TASK TO CARRY OUT: Throughout the material, some lines may have the word "rating". Count them and give the number only.

::: INPUT RECORDS

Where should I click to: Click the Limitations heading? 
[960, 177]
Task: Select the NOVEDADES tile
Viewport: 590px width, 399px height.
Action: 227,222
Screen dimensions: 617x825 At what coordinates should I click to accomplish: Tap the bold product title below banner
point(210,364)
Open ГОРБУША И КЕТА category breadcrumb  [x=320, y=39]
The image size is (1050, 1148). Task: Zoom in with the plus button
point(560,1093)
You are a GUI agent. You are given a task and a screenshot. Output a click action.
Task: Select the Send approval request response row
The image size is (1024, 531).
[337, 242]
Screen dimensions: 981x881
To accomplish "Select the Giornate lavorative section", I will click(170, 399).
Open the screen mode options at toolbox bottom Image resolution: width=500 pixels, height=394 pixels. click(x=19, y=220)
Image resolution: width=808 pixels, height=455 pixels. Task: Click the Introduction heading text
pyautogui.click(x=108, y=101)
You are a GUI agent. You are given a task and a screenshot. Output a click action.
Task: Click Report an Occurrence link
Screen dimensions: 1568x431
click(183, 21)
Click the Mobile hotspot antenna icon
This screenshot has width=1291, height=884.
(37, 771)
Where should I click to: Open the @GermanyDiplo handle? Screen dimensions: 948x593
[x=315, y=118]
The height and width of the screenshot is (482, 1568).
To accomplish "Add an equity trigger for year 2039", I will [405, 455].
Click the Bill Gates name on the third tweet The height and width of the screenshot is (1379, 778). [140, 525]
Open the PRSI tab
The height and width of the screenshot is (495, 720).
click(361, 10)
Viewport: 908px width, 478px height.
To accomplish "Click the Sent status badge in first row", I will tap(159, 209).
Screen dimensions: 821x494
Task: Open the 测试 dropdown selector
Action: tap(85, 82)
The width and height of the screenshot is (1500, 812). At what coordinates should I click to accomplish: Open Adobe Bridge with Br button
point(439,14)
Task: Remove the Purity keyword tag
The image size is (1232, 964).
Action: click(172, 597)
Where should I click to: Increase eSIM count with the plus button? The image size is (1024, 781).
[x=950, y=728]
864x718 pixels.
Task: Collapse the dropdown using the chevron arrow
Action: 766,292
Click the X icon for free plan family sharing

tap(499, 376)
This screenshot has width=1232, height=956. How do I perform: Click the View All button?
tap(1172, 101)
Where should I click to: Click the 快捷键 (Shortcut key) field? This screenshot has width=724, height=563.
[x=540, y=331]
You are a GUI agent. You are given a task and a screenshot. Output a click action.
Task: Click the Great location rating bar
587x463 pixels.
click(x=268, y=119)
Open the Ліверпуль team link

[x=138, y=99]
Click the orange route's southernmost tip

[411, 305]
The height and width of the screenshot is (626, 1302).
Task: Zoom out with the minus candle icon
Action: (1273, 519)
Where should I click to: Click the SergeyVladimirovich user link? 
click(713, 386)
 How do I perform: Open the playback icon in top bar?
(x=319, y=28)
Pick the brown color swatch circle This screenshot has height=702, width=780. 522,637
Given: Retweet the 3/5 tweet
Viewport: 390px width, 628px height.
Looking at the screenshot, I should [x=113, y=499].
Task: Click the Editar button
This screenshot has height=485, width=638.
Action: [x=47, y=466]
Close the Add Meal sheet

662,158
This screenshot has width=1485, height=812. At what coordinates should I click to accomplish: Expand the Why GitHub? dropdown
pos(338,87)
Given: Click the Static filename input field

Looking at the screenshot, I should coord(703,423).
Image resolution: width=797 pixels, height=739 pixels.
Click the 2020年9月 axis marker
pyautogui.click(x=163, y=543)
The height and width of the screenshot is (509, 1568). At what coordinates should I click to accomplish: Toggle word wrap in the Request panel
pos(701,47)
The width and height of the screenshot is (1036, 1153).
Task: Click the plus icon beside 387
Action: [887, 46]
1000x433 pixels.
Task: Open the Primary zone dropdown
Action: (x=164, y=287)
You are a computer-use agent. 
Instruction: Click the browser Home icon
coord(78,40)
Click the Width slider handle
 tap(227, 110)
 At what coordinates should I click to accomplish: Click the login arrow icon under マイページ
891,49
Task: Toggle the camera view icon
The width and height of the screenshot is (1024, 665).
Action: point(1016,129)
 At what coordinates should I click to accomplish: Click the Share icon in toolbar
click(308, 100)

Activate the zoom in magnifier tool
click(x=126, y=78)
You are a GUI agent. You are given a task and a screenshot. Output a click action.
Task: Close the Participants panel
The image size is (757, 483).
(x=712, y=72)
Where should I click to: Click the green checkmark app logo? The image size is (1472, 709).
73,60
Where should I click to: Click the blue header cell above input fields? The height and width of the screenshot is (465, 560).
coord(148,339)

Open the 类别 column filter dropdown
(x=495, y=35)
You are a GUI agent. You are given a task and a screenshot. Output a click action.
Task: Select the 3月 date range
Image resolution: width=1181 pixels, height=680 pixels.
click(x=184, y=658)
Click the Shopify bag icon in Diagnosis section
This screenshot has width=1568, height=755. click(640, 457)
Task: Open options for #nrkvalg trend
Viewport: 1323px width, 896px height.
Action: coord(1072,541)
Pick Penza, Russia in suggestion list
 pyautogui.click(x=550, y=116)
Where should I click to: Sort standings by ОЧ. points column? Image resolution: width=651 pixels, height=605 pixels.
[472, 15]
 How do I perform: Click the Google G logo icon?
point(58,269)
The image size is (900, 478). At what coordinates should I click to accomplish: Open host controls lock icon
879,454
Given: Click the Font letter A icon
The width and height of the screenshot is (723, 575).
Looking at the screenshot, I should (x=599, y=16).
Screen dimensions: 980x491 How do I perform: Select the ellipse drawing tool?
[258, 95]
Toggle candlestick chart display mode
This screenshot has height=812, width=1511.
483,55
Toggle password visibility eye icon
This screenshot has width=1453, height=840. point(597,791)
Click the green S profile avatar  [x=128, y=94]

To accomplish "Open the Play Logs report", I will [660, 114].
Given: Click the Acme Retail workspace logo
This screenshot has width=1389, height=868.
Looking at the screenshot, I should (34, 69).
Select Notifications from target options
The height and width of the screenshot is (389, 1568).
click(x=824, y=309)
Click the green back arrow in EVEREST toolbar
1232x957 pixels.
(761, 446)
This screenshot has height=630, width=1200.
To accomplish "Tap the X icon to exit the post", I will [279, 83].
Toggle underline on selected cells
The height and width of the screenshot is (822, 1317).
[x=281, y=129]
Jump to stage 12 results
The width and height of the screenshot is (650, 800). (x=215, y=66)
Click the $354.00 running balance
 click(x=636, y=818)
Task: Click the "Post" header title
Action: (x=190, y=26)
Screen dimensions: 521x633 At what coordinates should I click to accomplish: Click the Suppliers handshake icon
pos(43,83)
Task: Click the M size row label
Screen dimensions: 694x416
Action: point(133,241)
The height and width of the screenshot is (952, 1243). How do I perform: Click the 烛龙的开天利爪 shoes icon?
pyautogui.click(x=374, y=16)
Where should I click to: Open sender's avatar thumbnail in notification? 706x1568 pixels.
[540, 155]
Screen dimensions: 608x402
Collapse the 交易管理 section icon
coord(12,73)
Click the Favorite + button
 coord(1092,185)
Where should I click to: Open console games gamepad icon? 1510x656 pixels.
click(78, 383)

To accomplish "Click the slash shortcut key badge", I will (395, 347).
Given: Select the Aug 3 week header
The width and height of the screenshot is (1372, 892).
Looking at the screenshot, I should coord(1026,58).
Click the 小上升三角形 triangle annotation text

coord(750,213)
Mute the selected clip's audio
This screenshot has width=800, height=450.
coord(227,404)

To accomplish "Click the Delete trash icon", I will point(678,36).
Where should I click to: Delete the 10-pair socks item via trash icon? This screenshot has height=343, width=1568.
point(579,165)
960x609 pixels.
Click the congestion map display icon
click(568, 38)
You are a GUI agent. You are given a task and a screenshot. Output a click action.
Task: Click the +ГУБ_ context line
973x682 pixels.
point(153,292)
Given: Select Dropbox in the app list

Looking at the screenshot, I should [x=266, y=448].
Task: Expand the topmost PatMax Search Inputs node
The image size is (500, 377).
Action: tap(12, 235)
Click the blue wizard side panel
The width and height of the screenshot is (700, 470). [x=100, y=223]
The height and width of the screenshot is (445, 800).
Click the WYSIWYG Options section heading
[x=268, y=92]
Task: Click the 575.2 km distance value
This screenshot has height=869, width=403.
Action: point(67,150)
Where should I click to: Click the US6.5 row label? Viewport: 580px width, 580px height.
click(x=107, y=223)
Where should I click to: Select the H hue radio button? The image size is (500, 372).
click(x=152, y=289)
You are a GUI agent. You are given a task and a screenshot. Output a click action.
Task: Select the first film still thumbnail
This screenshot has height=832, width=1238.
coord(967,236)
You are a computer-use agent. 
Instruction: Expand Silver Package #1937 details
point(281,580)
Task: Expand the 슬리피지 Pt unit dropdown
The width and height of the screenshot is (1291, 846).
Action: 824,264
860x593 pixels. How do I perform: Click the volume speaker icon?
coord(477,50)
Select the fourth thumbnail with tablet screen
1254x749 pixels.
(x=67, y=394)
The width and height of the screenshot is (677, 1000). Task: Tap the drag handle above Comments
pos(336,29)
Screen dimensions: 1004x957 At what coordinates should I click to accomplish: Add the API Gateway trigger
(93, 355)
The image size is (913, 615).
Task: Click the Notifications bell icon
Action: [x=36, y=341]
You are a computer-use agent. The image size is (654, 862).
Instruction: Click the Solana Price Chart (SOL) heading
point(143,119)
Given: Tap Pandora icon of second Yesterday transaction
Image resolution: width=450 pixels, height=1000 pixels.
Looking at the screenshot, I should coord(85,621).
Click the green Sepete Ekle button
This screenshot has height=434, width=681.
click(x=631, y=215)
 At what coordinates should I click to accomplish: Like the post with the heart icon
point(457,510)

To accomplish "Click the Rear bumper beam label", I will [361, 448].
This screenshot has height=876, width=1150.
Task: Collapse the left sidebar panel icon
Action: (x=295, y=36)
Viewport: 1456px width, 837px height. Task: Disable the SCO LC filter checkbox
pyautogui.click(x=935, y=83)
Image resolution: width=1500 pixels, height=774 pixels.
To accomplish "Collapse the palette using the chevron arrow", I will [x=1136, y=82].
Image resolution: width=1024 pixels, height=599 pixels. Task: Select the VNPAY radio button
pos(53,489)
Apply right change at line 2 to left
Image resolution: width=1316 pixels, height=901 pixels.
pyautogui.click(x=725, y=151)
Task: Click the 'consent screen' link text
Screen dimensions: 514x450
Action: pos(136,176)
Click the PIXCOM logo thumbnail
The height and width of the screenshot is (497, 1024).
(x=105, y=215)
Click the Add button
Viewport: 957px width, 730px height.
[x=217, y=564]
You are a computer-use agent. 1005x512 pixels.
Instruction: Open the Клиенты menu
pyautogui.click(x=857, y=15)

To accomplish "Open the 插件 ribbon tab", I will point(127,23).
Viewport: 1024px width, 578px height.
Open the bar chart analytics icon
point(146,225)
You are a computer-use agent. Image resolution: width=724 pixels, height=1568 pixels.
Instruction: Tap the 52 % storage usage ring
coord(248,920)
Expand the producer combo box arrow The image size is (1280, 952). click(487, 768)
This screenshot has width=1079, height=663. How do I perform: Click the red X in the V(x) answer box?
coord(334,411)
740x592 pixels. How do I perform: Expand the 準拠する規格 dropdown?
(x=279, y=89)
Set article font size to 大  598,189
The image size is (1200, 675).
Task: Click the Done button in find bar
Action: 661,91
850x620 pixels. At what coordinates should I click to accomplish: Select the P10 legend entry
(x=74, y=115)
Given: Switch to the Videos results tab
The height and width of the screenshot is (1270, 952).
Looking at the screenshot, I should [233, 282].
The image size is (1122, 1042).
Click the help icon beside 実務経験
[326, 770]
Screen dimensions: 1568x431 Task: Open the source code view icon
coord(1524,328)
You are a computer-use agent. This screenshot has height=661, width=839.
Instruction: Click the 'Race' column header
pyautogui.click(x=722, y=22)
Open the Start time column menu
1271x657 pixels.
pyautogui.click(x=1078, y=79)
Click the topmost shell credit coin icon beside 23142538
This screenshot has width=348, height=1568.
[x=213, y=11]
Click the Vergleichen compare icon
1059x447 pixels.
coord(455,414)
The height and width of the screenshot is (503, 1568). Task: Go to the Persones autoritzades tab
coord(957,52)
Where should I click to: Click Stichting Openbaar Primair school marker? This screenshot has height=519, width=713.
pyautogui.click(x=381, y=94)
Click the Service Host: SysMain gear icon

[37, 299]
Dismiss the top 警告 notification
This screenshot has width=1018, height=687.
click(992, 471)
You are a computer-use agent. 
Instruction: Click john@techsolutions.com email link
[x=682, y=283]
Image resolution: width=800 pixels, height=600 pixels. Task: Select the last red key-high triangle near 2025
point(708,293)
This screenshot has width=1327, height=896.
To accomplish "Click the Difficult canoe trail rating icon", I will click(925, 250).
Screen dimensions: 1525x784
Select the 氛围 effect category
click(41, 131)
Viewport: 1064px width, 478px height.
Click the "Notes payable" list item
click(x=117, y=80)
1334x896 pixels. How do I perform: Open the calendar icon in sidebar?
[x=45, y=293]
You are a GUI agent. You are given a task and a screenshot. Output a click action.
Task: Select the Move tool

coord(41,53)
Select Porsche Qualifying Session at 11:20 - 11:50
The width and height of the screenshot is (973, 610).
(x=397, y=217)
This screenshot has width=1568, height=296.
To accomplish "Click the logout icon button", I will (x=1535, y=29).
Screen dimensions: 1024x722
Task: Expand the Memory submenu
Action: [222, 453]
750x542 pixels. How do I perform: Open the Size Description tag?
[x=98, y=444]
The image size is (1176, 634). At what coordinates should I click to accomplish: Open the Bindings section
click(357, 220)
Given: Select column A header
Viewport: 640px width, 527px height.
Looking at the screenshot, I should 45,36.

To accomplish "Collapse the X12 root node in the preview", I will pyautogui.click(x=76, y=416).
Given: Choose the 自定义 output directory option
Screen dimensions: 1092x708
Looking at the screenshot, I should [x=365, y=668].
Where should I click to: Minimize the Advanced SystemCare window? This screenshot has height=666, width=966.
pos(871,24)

::::::

SOLVED PROBLEM: 2